▶ **Extract**:
________

Broccoli White Bean Soup

Hi there! How is everyone’s weekend panning out so far?

Friday was a great day. It began with a perfectly ripe banana with peanut butter that I tossed in the microwave for 20 seconds to make drizzly, and a little bit of honey.

I did a couple of odds and ends around the house while anxiously awaiting Kate’s arrival. Oh yes, my friend who is in town that I mentioned yesterday is the wonderful Kate. She was one of my bridesmaids, we were roommates in college, and our friendship goes back to 8th grade.

She recently moved out of state and I miss her dearly. She’s home for the weekend so we made plans to go for a nice long walk around the neighborhood and enjoy the gorgeous fall weather.

Before we headed out, I snacked on a LARABAR Über Roasted Nut Roll bar. The kind folks of LARABAR sent me these four to sample.

The verdict on the Über? MMMmmm, so good! It tasted like a healthy version of a salted nut roll. Yes, please. I’m excited to try the rest of the flavors! It did a nice job of holding me over for a couple of hours too.

________

▶ **Recorded data**:
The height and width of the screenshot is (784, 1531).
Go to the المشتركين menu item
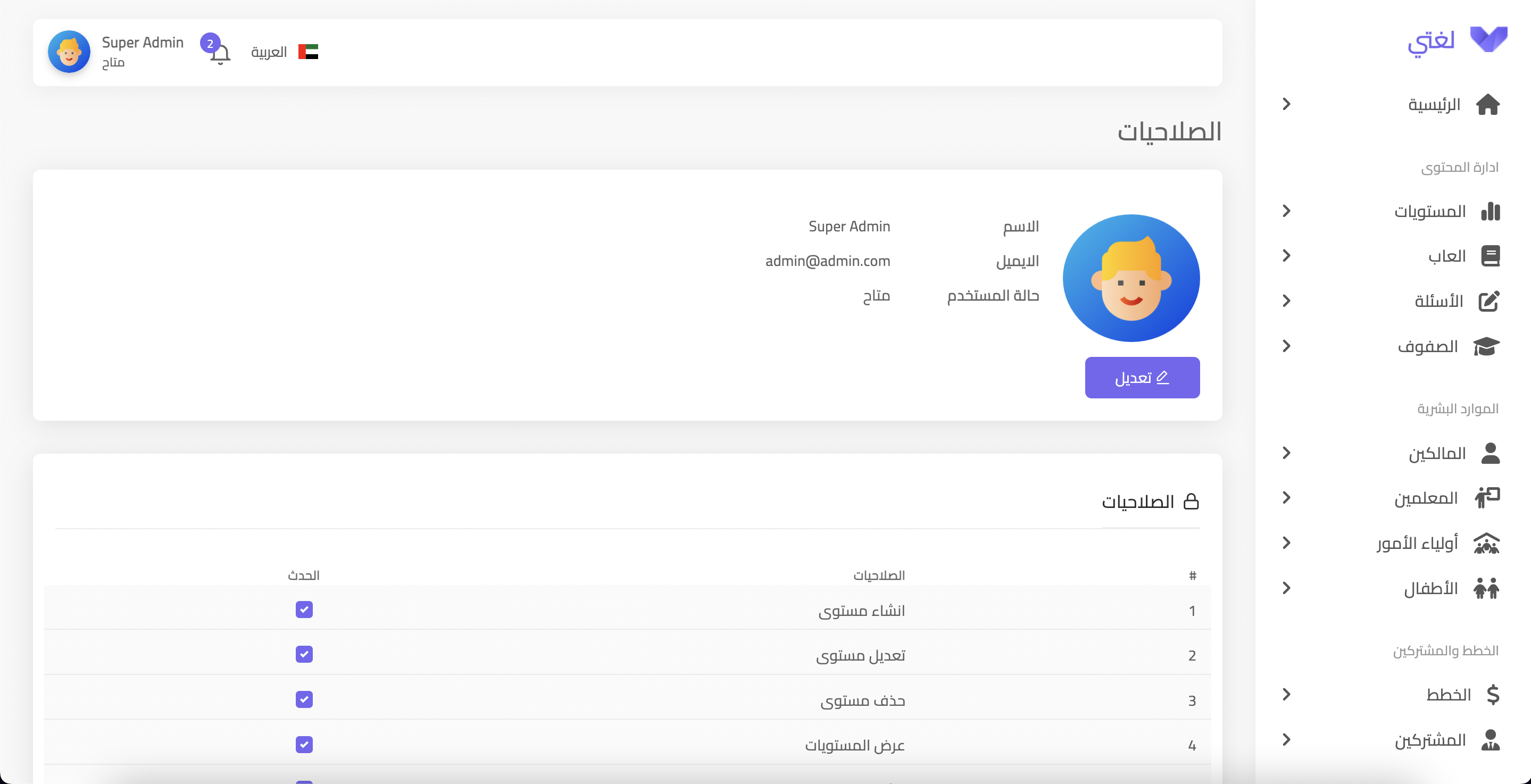pyautogui.click(x=1430, y=740)
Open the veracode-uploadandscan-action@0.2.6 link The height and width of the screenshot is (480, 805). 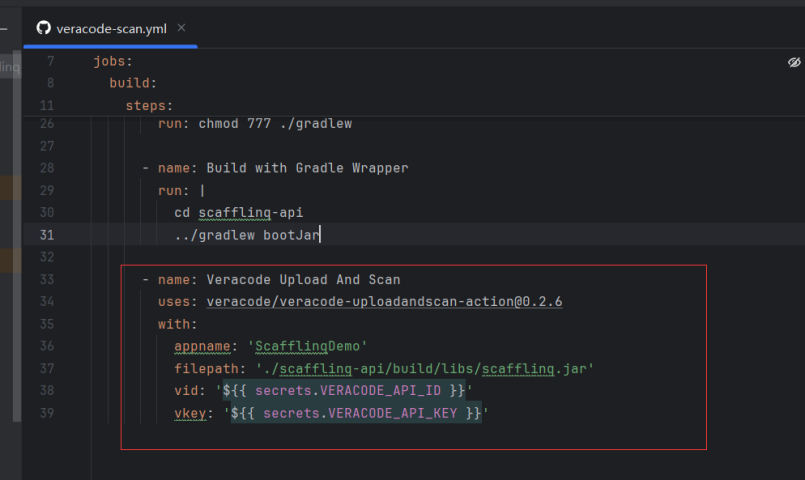tap(384, 301)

________

▶ **Requirements**: Could you write out the blog post between "Before we headed" and "of hours too.", inclusive, swapping "flavors" for "varieties"?

▶ **Response**:
Before we headed out, I snacked on a LARABAR Über Roasted Nut Roll bar. The kind folks of LARABAR sent me these four to sample.

The verdict on the Über? MMMmmm, so good! It tasted like a healthy version of a salted nut roll. Yes, please. I’m excited to try the rest of the varieties! It did a nice job of holding me over for a couple of hours too.